Leading causes of death
- Heart disease: 647,457
- Cancer: 599,108
- Accidents (unintentional injuries): 169,936
- Chronic lower respiratory diseases: 160,201
- Stroke (cerebrovascular diseases): 146,383
- Alzheimer’s disease: 121,404
- Diabetes: 83,564
- Influenza and pneumonia: 55,672
- Nephritis, nephrotic syndrome, and nephrosis: 50,633
- Intentional self-harm (suicide): 47,17
One of the common errors in our thinking about risk is to ignore probabilities. For example, as of today, March 3, 2020, there are 80,152 cases of coronavirus in China and 2,945 deaths. Every death is a tragedy, but we often don’t place it into the context of the probability at this moment of someone dying. For example, the population of China is around 1,480,000,000, rising every minute. The probability as of today of dying from Coronavirus in China is .0000199. Of course, the probabilities will increase as more cases emerge. But we tend to focus on specific occurrences and anecdotes. We do not report how many people do not have the disease.
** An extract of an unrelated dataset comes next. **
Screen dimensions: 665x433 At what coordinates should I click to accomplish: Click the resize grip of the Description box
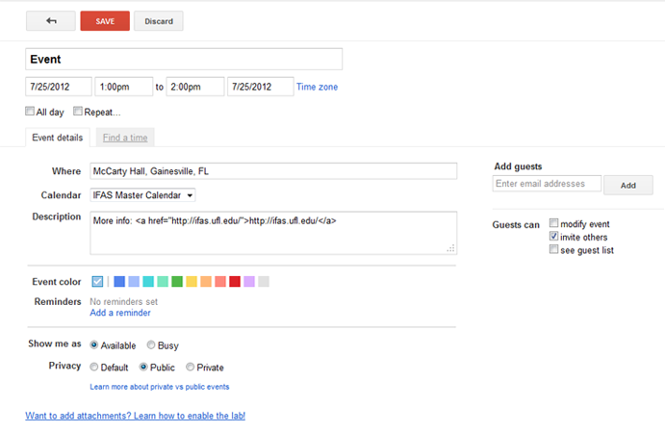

We ignore probabilities.
As is obvious, the most common causes of death are seldom the main issues that people are worried about in therapy—unless there is a real case of the illness. Many of these could have been prevented or delayed through lifestyle choices— diet, exercise, reduced weight, smoking, avoiding alcohol or drugs, driving carefully while sober, etc. Ironically, what is familiar and ongoing which confers cumulative risk is discounted because we seldom fear what we have gotten used to.
During the fear of terrorism years ago, there was an epidemic of anxiety. But you were more likely to die tripping over a baby or drowning in your bathtub. But the fear persisted.
We should not dismiss risk issues and fears. There is a difference between rational and unreasonable fear. The CDC has given us reasonable guidelines for proper hygiene, travel warnings, precautions, need for backup medications, etc. The greatest “rate of contagion” right now is not the virus, it is the fear. This does not mean we should minimize the pandemic, but we can follow reasonable precautions without concluding that any one individual is at great risk.
Try to take a balanced approach, too much fear makes us unnecessarily miserable, but too little fear may put you at unnecessary risk.